## YOUR INSTRUCTIONS
Please list each line in the records below that contains the word "arrow", copying the line in full. Case counts.

## ENTRIES PROVIDED
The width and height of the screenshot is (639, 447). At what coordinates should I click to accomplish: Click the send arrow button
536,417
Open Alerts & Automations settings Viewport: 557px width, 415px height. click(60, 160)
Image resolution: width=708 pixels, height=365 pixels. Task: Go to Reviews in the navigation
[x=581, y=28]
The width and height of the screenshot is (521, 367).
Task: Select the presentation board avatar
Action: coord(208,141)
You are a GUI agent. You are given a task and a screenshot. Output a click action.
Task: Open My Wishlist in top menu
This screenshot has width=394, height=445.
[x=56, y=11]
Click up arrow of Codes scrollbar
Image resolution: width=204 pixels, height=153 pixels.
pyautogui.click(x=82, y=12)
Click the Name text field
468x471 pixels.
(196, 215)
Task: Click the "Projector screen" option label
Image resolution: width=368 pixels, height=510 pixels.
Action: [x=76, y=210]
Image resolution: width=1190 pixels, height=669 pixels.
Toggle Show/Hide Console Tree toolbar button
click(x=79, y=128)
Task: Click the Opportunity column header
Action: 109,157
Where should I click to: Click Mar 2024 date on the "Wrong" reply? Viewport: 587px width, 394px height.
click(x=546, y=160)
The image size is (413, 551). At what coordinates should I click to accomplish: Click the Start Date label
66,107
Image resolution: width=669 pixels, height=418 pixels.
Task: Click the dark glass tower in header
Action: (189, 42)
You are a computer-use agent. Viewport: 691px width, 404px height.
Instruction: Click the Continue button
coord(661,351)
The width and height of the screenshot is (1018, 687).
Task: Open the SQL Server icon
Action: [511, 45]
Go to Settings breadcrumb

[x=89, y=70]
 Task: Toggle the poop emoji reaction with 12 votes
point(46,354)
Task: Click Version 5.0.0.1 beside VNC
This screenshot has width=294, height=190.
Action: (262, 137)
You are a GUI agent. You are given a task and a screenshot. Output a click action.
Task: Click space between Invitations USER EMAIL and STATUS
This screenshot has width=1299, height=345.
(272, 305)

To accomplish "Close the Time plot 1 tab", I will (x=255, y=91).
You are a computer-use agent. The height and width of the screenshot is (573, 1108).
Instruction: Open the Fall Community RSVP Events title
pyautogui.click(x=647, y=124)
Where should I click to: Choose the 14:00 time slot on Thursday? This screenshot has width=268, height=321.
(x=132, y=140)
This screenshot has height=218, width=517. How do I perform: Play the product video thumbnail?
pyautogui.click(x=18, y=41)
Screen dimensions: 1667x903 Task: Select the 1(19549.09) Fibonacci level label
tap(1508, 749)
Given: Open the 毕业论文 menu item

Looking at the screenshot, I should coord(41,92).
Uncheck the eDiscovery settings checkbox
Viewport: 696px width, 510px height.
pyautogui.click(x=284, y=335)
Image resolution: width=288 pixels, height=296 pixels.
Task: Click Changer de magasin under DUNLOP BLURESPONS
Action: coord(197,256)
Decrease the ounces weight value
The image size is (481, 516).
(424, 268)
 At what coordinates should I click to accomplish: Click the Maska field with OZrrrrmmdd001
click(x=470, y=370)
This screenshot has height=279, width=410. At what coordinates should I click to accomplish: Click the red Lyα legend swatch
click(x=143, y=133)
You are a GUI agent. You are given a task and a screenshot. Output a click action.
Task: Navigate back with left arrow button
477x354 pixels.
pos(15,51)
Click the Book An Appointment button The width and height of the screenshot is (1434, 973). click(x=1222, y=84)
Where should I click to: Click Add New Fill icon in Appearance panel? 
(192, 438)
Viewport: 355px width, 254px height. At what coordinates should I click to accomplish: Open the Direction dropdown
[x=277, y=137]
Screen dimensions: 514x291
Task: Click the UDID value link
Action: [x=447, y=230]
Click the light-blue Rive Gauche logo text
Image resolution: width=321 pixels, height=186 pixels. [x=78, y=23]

## SOLUTION TO THE PROBLEM
The width and height of the screenshot is (639, 447). At what coordinates should I click to accomplish: Click the send arrow button
Click up arrow of Codes scrollbar
Task: Navigate back with left arrow button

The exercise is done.